* Instructions to follow *
Copy out the material without any change, starting at the line that contains "This screenshot has height=510, width=788." and continuing through the end of the material, with both of those lines included.

* Supplied information *
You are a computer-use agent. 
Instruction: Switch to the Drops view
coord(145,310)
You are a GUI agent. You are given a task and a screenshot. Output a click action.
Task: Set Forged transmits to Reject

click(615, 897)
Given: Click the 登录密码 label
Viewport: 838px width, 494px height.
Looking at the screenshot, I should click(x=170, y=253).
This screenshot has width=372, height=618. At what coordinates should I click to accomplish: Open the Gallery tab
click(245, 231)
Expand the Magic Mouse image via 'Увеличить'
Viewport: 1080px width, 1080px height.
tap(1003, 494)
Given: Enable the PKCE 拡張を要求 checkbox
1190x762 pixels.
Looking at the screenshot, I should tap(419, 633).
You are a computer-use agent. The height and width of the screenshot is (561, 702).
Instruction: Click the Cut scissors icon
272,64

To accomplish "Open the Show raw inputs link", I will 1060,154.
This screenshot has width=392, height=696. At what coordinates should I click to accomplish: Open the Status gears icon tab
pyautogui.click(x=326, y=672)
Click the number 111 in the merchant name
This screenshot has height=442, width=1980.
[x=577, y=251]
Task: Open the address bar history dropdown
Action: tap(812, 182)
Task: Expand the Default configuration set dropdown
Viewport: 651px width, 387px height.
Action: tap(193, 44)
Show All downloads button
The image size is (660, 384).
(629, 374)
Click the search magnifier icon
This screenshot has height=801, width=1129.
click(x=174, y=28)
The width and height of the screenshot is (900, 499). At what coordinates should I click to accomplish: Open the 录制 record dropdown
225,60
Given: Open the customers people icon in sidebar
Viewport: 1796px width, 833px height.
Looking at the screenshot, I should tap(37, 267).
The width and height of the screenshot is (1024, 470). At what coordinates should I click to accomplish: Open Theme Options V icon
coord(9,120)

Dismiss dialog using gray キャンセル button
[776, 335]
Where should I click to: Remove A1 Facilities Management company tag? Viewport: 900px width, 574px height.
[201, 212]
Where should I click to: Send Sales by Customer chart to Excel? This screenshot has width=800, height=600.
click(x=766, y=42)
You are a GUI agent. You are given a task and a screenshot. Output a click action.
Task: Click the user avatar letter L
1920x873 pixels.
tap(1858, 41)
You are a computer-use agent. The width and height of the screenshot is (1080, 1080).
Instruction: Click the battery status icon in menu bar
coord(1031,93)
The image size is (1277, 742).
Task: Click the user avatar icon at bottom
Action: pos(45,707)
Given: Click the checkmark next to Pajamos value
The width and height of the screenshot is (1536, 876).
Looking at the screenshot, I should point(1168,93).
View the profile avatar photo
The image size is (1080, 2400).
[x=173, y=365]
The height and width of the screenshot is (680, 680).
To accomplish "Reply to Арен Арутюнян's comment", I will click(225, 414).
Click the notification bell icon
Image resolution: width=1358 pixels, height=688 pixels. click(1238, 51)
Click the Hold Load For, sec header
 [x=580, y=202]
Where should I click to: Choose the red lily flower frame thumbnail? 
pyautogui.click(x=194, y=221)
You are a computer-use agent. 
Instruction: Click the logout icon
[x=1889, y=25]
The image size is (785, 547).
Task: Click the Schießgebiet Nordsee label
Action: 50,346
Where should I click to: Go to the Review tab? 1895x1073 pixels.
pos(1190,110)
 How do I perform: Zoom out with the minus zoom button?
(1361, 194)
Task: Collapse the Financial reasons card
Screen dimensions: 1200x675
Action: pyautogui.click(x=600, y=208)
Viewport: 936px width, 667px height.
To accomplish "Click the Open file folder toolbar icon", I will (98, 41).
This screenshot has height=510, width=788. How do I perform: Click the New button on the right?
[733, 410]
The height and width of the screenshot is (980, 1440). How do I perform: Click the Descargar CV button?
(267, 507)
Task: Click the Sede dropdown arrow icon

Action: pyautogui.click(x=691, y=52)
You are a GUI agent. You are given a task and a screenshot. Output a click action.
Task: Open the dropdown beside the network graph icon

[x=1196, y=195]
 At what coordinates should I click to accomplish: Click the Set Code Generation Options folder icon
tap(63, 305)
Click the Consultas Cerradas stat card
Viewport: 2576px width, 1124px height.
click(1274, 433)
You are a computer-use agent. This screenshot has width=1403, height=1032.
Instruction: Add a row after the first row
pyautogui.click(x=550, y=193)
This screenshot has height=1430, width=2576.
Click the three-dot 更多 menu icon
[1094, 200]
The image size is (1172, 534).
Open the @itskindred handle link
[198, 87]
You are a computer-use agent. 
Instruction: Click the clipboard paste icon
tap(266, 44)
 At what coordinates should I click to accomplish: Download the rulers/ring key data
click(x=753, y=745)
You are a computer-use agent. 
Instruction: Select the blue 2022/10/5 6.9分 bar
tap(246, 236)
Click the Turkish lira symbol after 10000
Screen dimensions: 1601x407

* Written response *
This screenshot has height=510, width=788. How do I perform: Click the New button on the right?
[733, 410]
The height and width of the screenshot is (980, 1440). How do I perform: Click the Descargar CV button?
(267, 507)
Task: Click the Sede dropdown arrow icon

Action: pyautogui.click(x=691, y=52)
You are a GUI agent. You are given a task and a screenshot. Output a click action.
Task: Open the dropdown beside the network graph icon

[x=1196, y=195]
 At what coordinates should I click to accomplish: Click the Set Code Generation Options folder icon
tap(63, 305)
Click the Consultas Cerradas stat card
Viewport: 2576px width, 1124px height.
click(1274, 433)
You are a computer-use agent. This screenshot has width=1403, height=1032.
Instruction: Add a row after the first row
pyautogui.click(x=550, y=193)
This screenshot has height=1430, width=2576.
Click the three-dot 更多 menu icon
[1094, 200]
The image size is (1172, 534).
Open the @itskindred handle link
[198, 87]
You are a computer-use agent. 
Instruction: Click the clipboard paste icon
tap(266, 44)
 At what coordinates should I click to accomplish: Download the rulers/ring key data
click(x=753, y=745)
You are a computer-use agent. 
Instruction: Select the blue 2022/10/5 6.9分 bar
tap(246, 236)
Click the Turkish lira symbol after 10000
Screen dimensions: 1601x407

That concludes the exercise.